Problem statement: An exact copy of all the data below is needed, without its pictures.

Saved entries
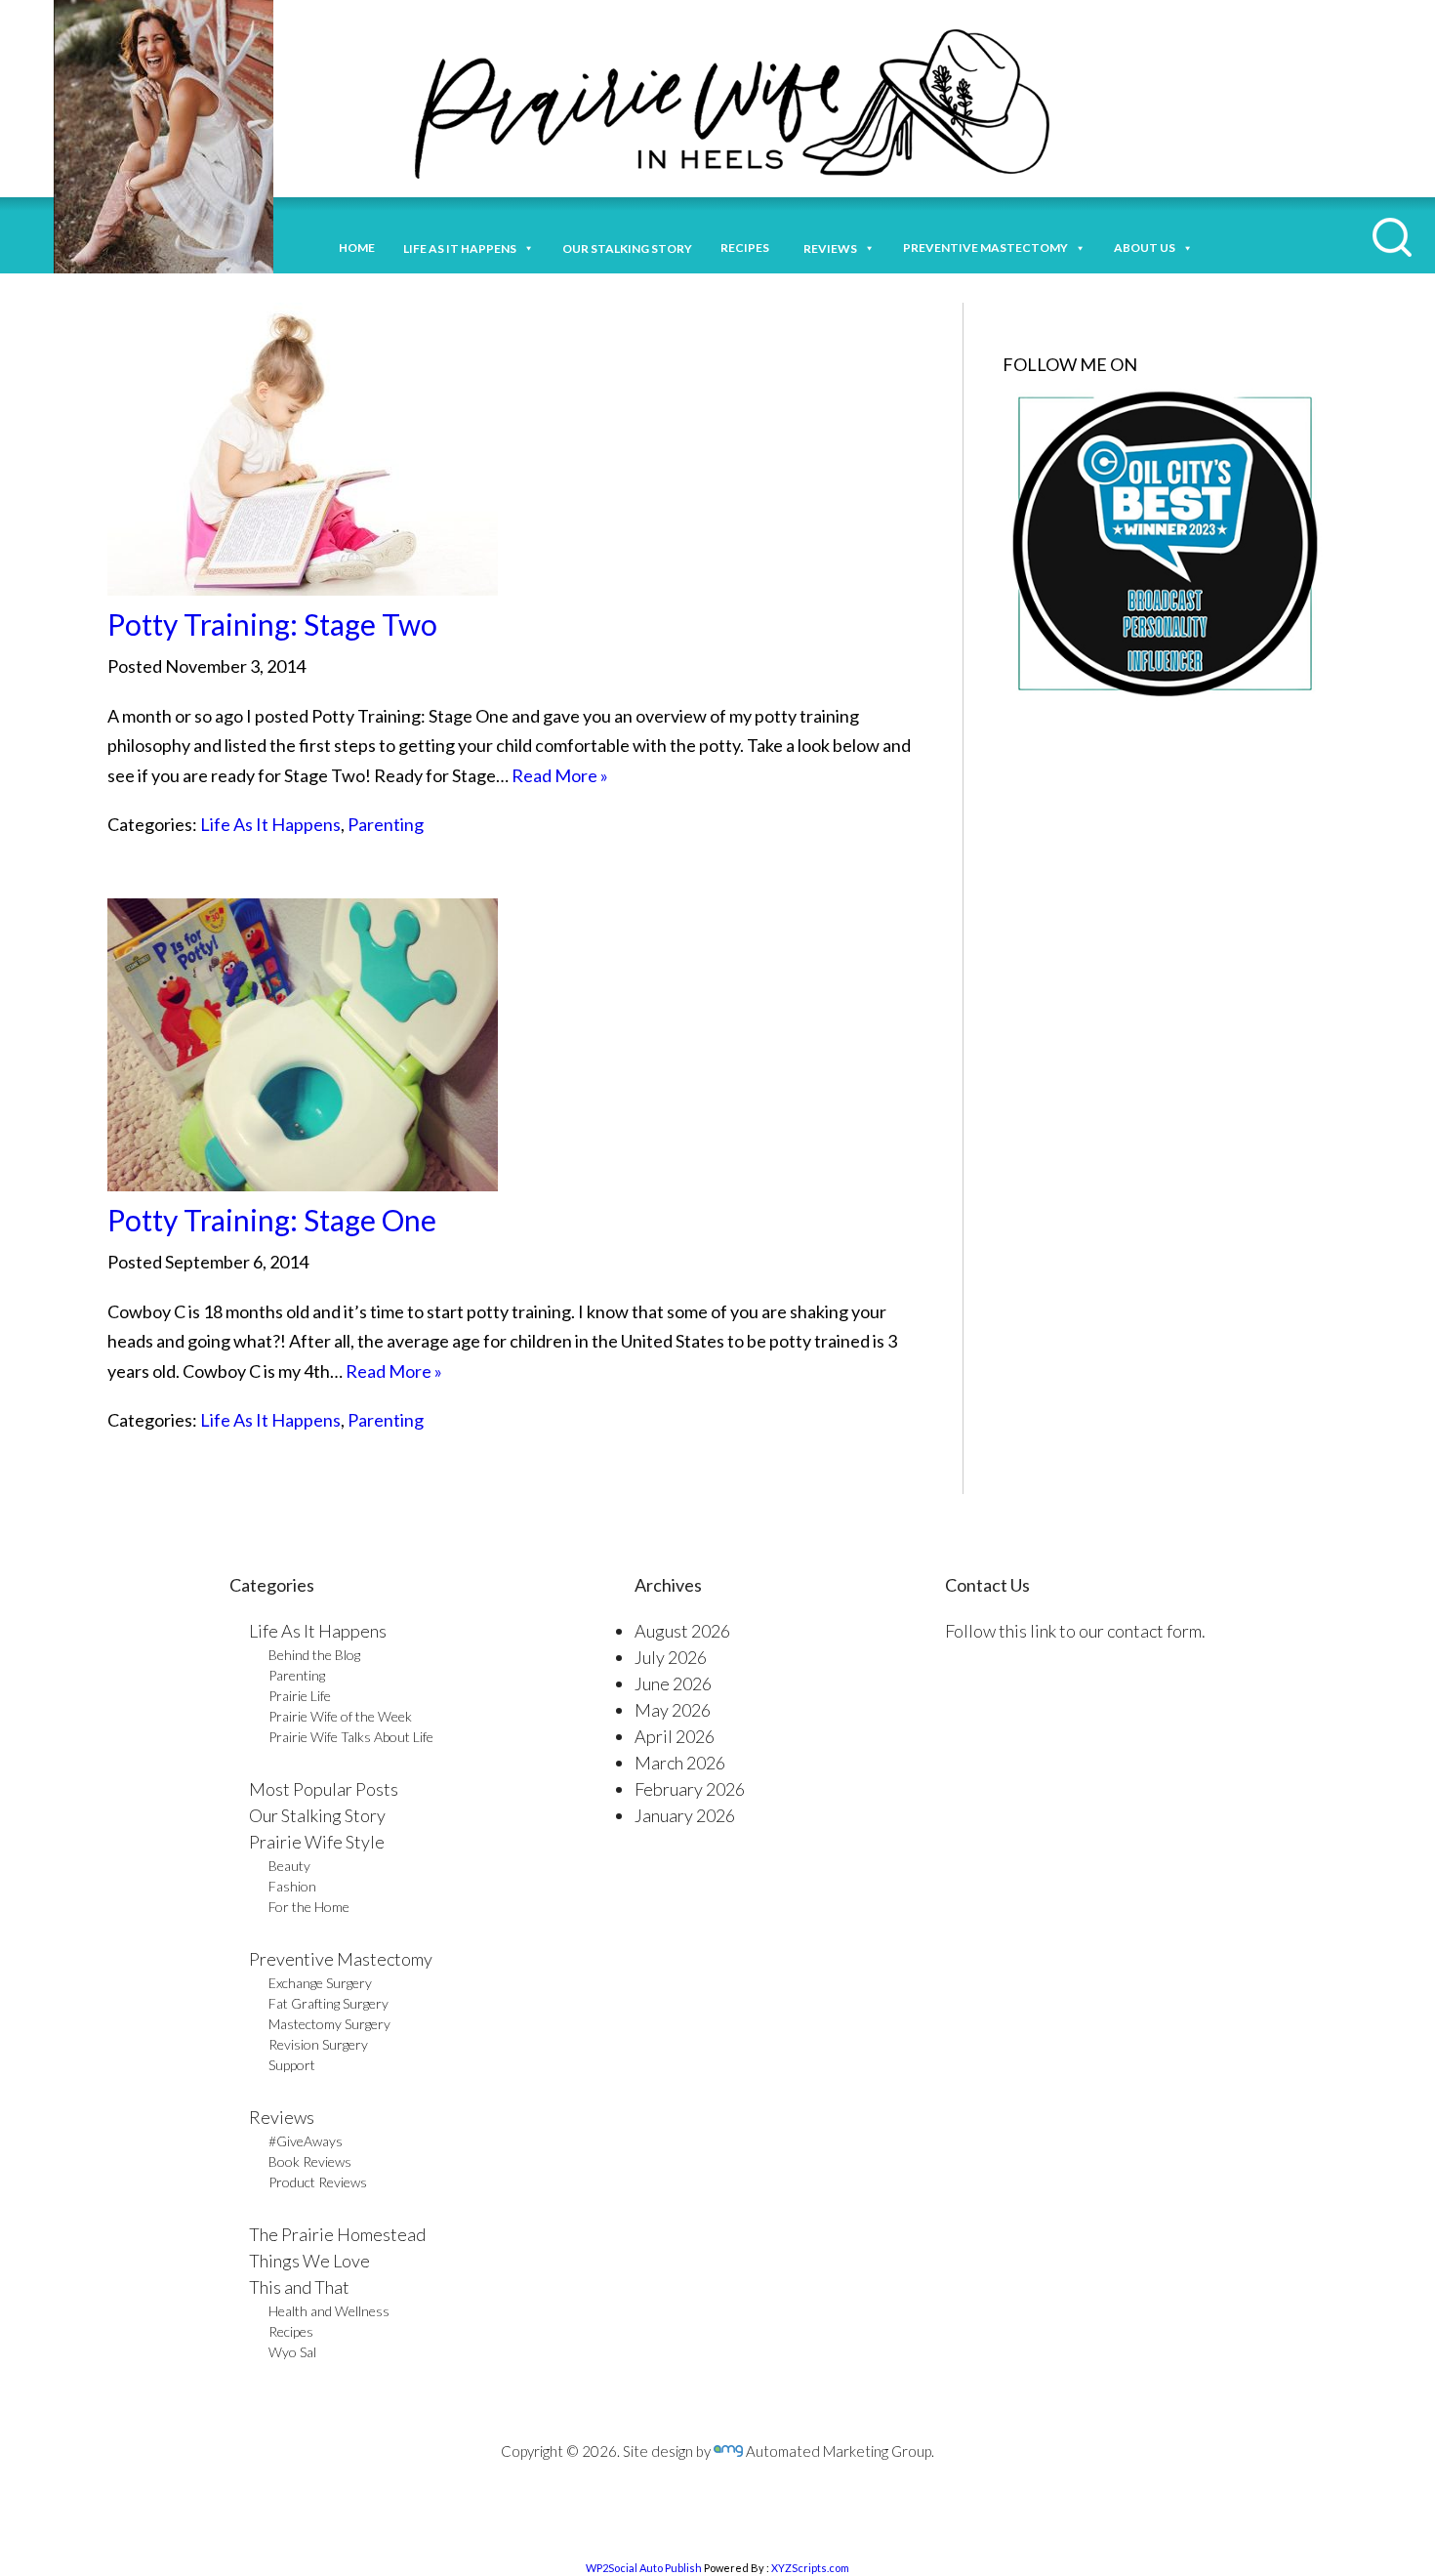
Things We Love (309, 2260)
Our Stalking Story (317, 1815)
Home (357, 247)
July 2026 (671, 1657)
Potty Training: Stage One (271, 1219)
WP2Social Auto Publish (644, 2567)
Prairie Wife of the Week (340, 1716)
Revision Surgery (318, 2044)
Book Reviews (309, 2161)
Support (291, 2065)
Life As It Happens (270, 824)
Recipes (747, 247)
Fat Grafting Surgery (328, 2003)
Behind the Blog (314, 1654)
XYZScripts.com (810, 2567)
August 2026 (682, 1630)
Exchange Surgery (320, 1982)
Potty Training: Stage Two (272, 624)
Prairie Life (299, 1695)
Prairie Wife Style (317, 1841)
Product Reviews (317, 2182)
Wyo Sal (292, 2352)
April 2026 (675, 1736)
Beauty (289, 1865)
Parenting (386, 824)
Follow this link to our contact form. (1075, 1630)
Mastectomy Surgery (329, 2023)
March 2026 (680, 1762)
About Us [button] (1144, 247)
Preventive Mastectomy (985, 247)
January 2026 (685, 1815)
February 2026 (690, 1789)
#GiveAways (305, 2141)
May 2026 (673, 1710)
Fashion (292, 1886)
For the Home (308, 1906)
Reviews (281, 2117)
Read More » (560, 775)
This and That (299, 2287)
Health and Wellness (329, 2311)
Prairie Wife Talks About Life (350, 1736)
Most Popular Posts (323, 1789)
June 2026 (673, 1683)
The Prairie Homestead (337, 2234)
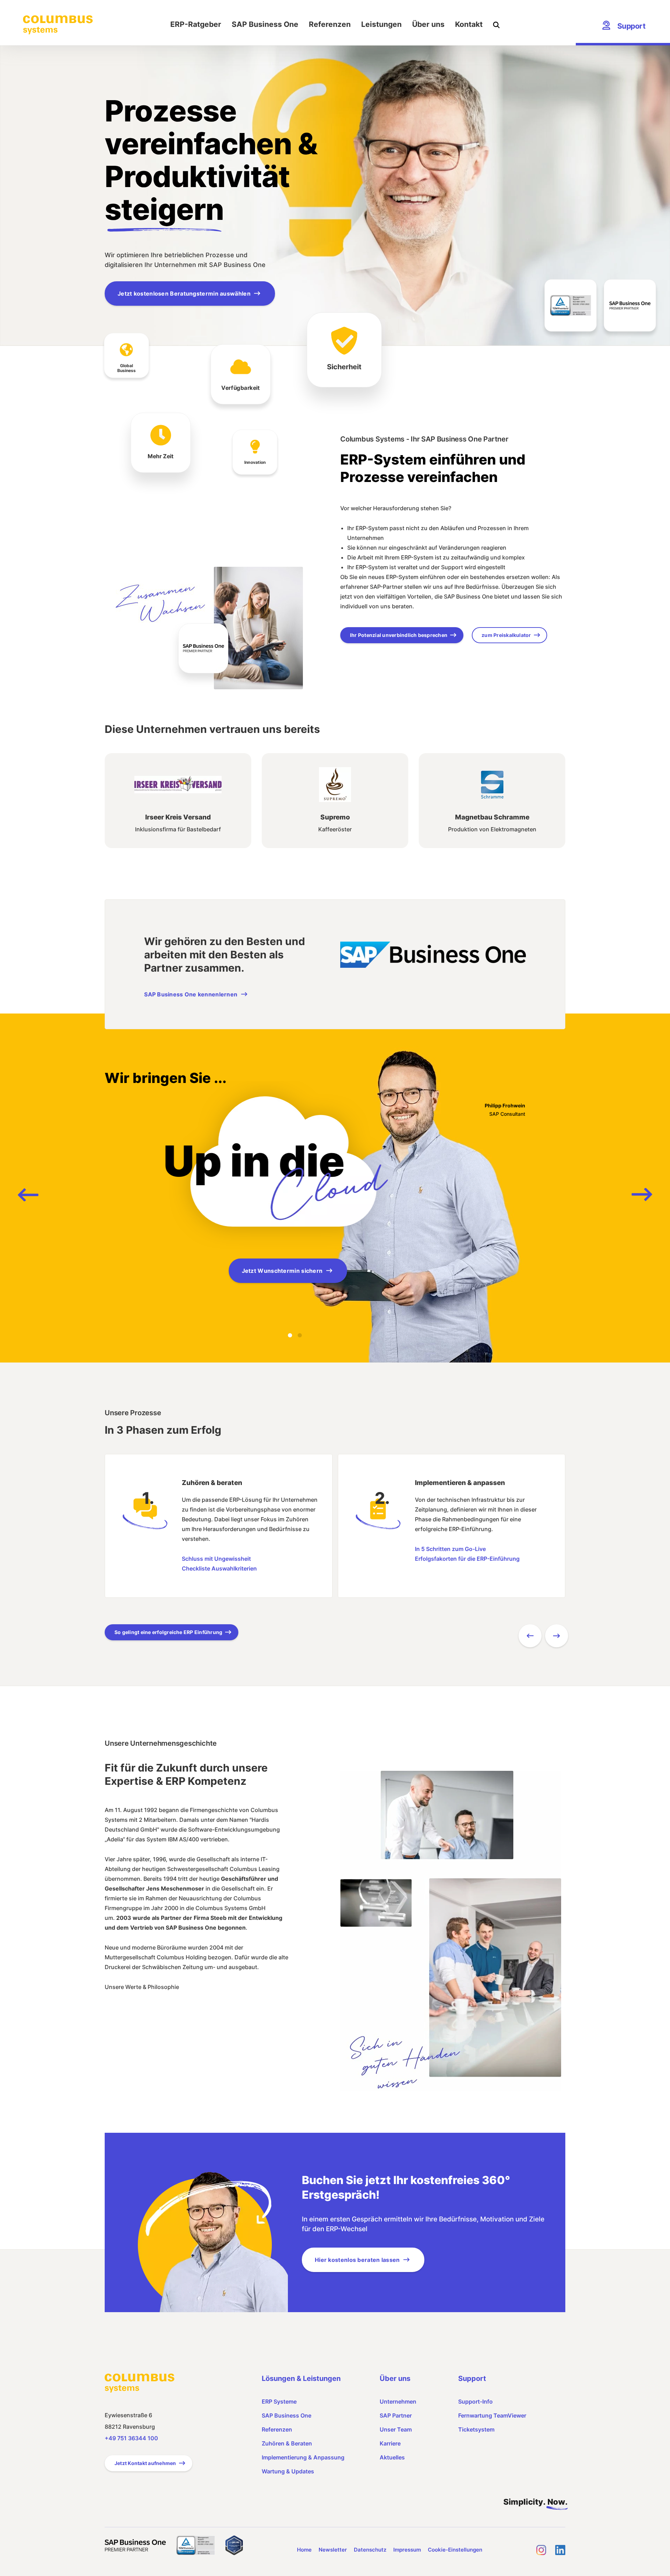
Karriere (390, 2443)
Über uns (428, 24)
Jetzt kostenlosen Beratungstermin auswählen (184, 293)
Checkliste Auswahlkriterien (219, 1568)
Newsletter (333, 2549)
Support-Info (475, 2401)
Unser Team (396, 2429)
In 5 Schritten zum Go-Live (450, 1548)
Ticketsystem (476, 2429)
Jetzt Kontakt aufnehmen (145, 2463)
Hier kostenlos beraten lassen (357, 2259)
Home (304, 2549)
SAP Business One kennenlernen (190, 994)
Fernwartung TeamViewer (492, 2415)
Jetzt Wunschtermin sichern (282, 1270)
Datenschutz (370, 2549)
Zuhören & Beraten (287, 2443)
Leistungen (381, 24)
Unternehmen (398, 2401)
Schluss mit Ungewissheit (216, 1558)
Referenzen (330, 24)
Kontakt (469, 24)
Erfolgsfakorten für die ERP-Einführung (467, 1558)
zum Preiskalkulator (506, 635)
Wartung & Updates (288, 2471)
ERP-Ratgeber (195, 24)
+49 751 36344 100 (131, 2438)
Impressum (407, 2549)
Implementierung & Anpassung (303, 2457)
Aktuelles (392, 2457)
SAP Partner (396, 2415)
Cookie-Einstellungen (455, 2549)
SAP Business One (265, 24)
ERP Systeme (279, 2401)
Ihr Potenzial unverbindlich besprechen (398, 635)
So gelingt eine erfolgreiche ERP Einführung (168, 1632)
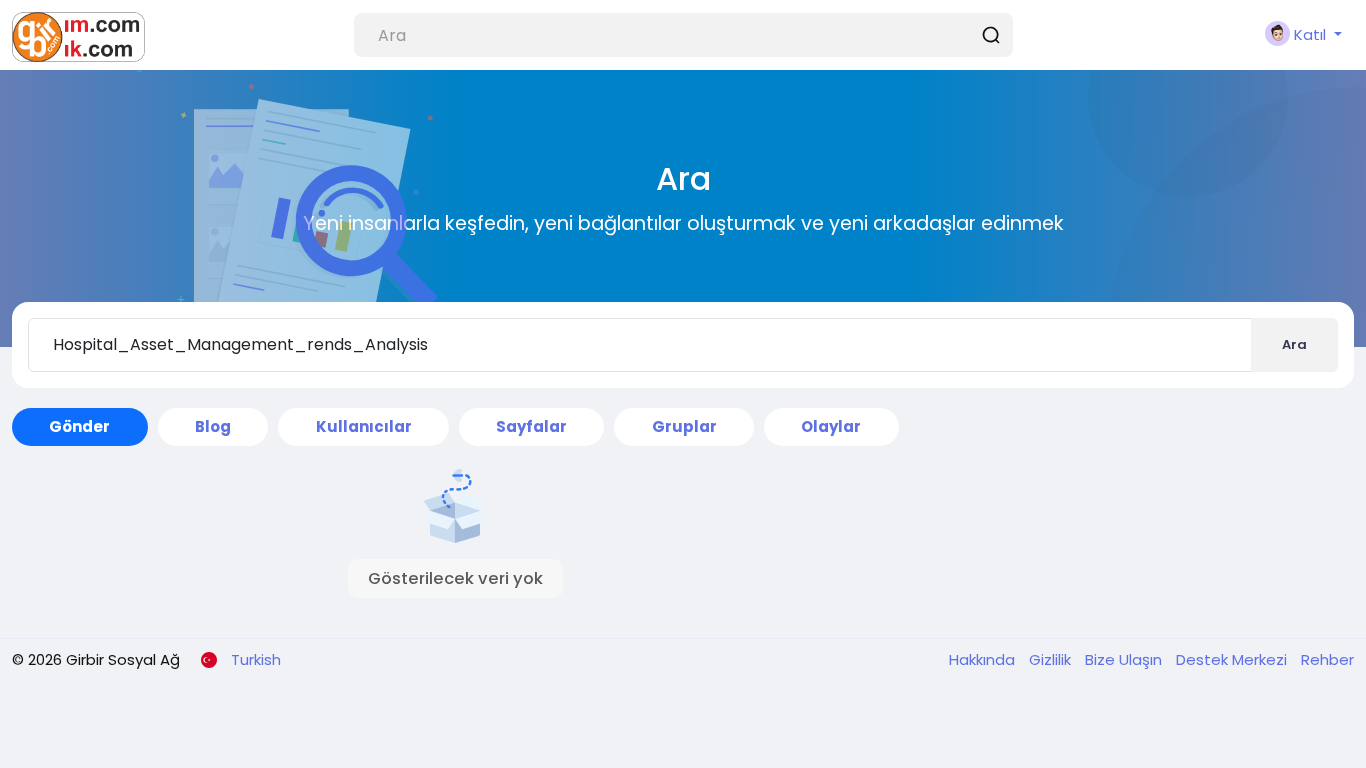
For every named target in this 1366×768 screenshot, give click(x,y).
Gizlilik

Your response:
Things We Love (309, 2260)
Our Stalking Story (317, 1815)
Home (357, 247)
July 2026 (671, 1657)
Potty Training: Stage One (271, 1219)
WP2Social Auto Publish (644, 2567)
Prairie Wife of the Week (340, 1716)
Revision Surgery (318, 2044)
Book Reviews (309, 2161)
Support (291, 2065)
Life As It Happens (270, 824)
Recipes (747, 247)
Fat Grafting Surgery (328, 2003)
Behind the Blog (314, 1654)
XYZScripts.com (810, 2567)
August 2026 (682, 1630)
Exchange Surgery (320, 1982)
Potty Training: Stage Two (272, 624)
Prairie Life (299, 1695)
Prairie Wife Style (317, 1841)
Product Reviews (317, 2182)
Wyo Sal (292, 2352)
April 2026 (675, 1736)
Beauty (289, 1865)
Parenting (386, 824)
Follow this link to our contact form. (1075, 1630)
Mastectomy Surgery (329, 2023)
March 2026 (680, 1762)
About Us [button] (1144, 247)
Preventive Mastectomy (985, 247)
January 2026 (685, 1815)
February 2026 (690, 1789)
#GiveAways (305, 2141)
May 2026 (673, 1710)
Fashion (292, 1886)
For the Home (308, 1906)
Reviews (281, 2117)
Read More » (560, 775)
This and That (299, 2287)
Health and Wellness (329, 2311)
Prairie Wife Talks About Life (350, 1736)
Most Popular Posts (323, 1789)
June 2026 (673, 1683)
The Prairie Homestead (337, 2234)
Karriere (390, 2443)
Über uns (428, 24)
Jetzt kostenlosen Beratungstermin auswählen (184, 293)
Checkliste Auswahlkriterien (219, 1568)
Newsletter (333, 2549)
Support-Info (475, 2401)
Unser Team (396, 2429)
In 5 Schritten zum Go-Live (450, 1548)
Ticketsystem (476, 2429)
Jetzt Kontakt aufnehmen (145, 2463)
Hier kostenlos beraten lassen (357, 2259)
Home (304, 2549)
SAP Business One kennenlernen (190, 994)
Fernwartung TeamViewer (492, 2415)
Jetzt Wunschtermin sichern (282, 1270)
Datenschutz (370, 2549)
Zuhören & Beraten (287, 2443)
Leistungen (381, 24)
Unternehmen (398, 2401)
Schluss mit Ungewissheit (216, 1558)
Referenzen (330, 24)
Kontakt (469, 24)
Erfolgsfakorten für die ERP-Einführung (467, 1558)
zum Preiskalkulator (506, 635)
Wartung & Updates (288, 2471)
ERP-Ratgeber (195, 24)
+49 751 36344 100 (131, 2438)
Impressum (407, 2549)
Implementierung & Anpassung (303, 2457)
Aktuelles (392, 2457)
SAP Partner (396, 2415)
Cookie-Einstellungen (455, 2549)
SAP Business One (265, 24)
ERP Systeme (279, 2401)
Ihr Potenzial unverbindlich besprechen (398, 635)
So gelingt eine erfolgreiche ERP Einführung (168, 1632)
For every named target in this 1366×768 screenshot, give click(x,y).
Gizlilik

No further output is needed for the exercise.